··· Exercise material ···

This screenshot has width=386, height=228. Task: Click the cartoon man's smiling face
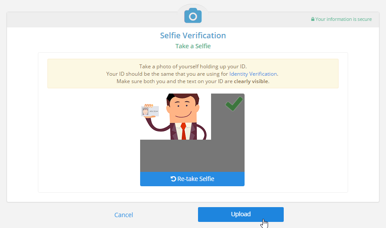[183, 108]
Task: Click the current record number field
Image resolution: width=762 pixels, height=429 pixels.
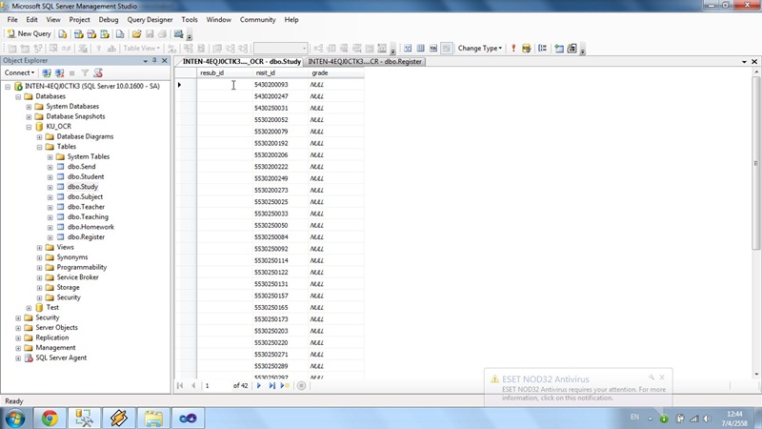Action: click(x=215, y=385)
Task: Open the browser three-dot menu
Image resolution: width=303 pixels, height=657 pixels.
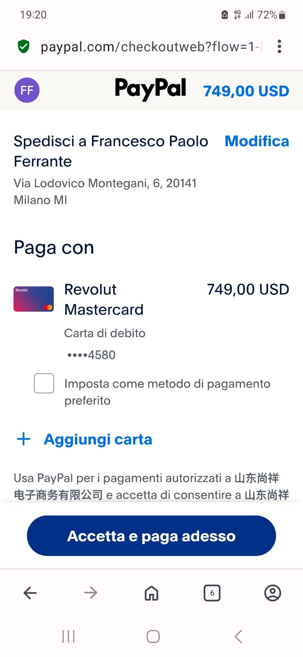Action: (x=279, y=47)
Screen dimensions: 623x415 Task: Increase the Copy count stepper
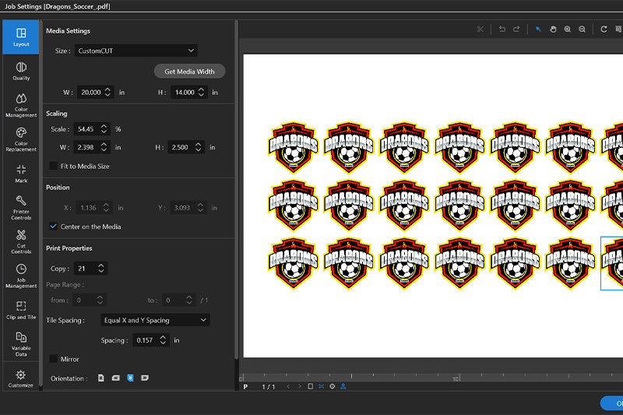[101, 266]
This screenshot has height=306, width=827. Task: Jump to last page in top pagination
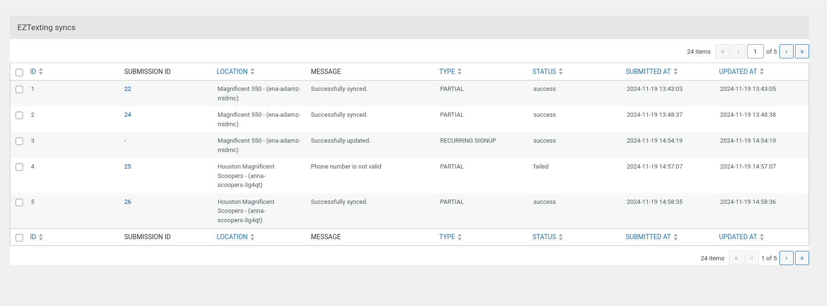tap(802, 51)
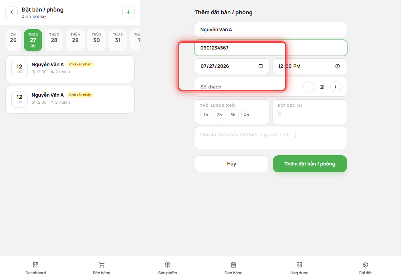The width and height of the screenshot is (401, 278).
Task: Select the 2h duration option
Action: pos(220,115)
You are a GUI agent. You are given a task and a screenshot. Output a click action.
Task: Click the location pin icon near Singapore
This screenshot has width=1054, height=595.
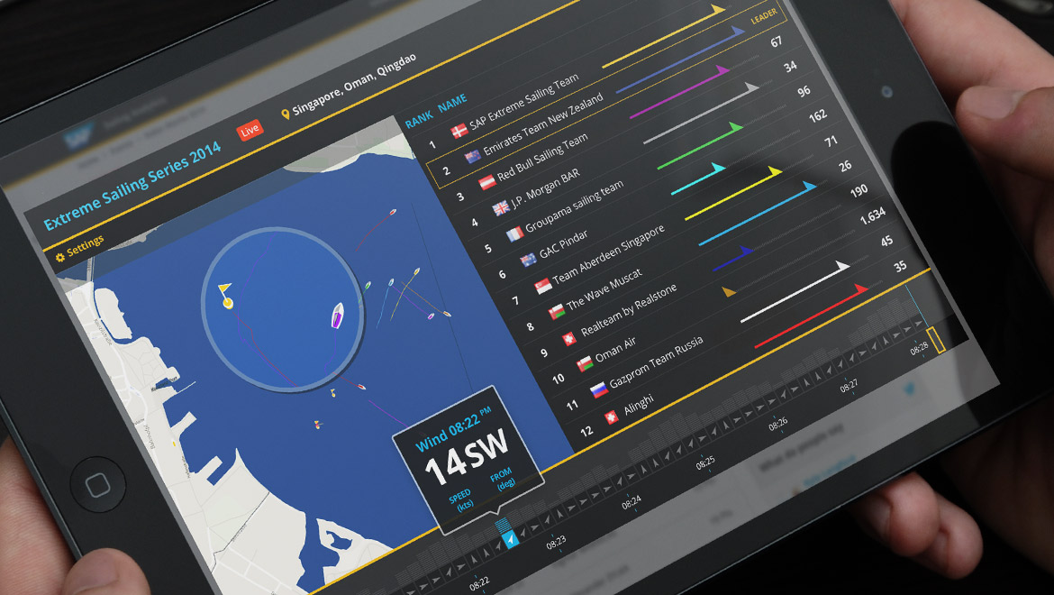[286, 114]
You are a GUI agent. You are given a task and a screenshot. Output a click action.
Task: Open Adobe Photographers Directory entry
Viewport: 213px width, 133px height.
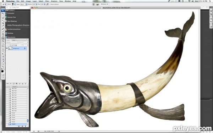coord(18,25)
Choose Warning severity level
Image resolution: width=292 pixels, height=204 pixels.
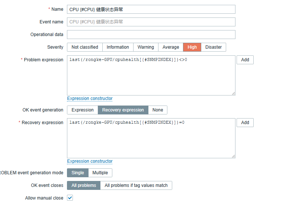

···

■ **Task requirements**
Which lines above hold the word "Open"? Copy each of them.

■ **Written answer**
Task: Open the browser three-dot menu
Task: Open Adobe Photographers Directory entry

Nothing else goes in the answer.